Читаем Ярость в сердце полностью

Я сидела на подушке, у ног Ричарда, прислонясь головой к его коленям, и смотрела в темноту, за светлый круг, который отбрасывала настольная лампа.

— Возьми меня с собой, — внезапно попросила я.

— Не могу, милая.

— Почему?

— Должен же я и о тебе подумать.

— Я сама о себе подумаю.

— Если б ты не была так молода…

— Двадцать лет — немало. А в военное время — почти старость.

— Я так тебя люблю. Если ты потом будешь жалеть…

— Почему я должна жалеть?

— У тебя… другое воспитание. Я жил у вас, знаю твою семью. Ты не похожа на других женщин.

— Я точно такая же, как все, — возразила я, стараясь говорить спокойно. — Те же чувства, те же ощущения. Ты думаешь, воспитание влияет на наши чувства?

— А ты в них уверена? — спросил он. — Совершенно уверена?

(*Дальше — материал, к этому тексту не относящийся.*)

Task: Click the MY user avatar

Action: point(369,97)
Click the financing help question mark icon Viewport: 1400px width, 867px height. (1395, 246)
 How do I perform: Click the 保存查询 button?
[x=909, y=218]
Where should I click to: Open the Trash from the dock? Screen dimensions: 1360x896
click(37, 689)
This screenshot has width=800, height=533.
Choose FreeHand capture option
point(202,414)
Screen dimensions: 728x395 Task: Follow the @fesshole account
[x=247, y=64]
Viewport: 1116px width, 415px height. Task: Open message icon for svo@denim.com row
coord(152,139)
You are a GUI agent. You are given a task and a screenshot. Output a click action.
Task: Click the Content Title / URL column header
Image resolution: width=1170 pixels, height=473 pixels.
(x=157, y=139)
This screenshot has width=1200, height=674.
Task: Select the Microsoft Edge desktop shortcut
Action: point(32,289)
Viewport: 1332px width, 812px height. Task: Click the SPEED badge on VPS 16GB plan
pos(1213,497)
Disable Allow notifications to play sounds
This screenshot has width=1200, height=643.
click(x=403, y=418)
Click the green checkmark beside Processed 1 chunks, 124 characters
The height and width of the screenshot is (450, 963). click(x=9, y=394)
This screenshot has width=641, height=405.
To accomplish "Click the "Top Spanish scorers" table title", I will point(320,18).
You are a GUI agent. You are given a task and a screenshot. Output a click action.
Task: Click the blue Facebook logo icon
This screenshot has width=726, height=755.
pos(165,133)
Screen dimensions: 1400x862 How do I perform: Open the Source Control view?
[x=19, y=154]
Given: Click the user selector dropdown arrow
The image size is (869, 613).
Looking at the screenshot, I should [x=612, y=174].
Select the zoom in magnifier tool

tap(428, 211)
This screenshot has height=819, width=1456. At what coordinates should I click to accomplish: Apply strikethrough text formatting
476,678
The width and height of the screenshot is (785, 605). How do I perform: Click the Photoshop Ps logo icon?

Я обернулась и с жаром ответила:

— Конечно, уверена, давно уверена. Ни на кого другого я даже не взглянула, и никого другого у меня не было с тех пор, как я тебя встретила. Это даже Говинд знает — он мне сам говорил!

Я хотела ему сказать еще многое. Мысли рвались из самых глубин сознания, под их властным напором растерянный ум с трудом подсказывал нужные слова. И пока я собиралась еще что-то сказать, Ричард нагнулся, подхватил меня на руки и нежно сказал:

— Хорошо, милая. Поедем, куда ты пожелаешь. И сделаем все так, как ты захочешь.

— Лишь бы не ссориться?

— Нет, — ответил он. — Конечно, не поэтому.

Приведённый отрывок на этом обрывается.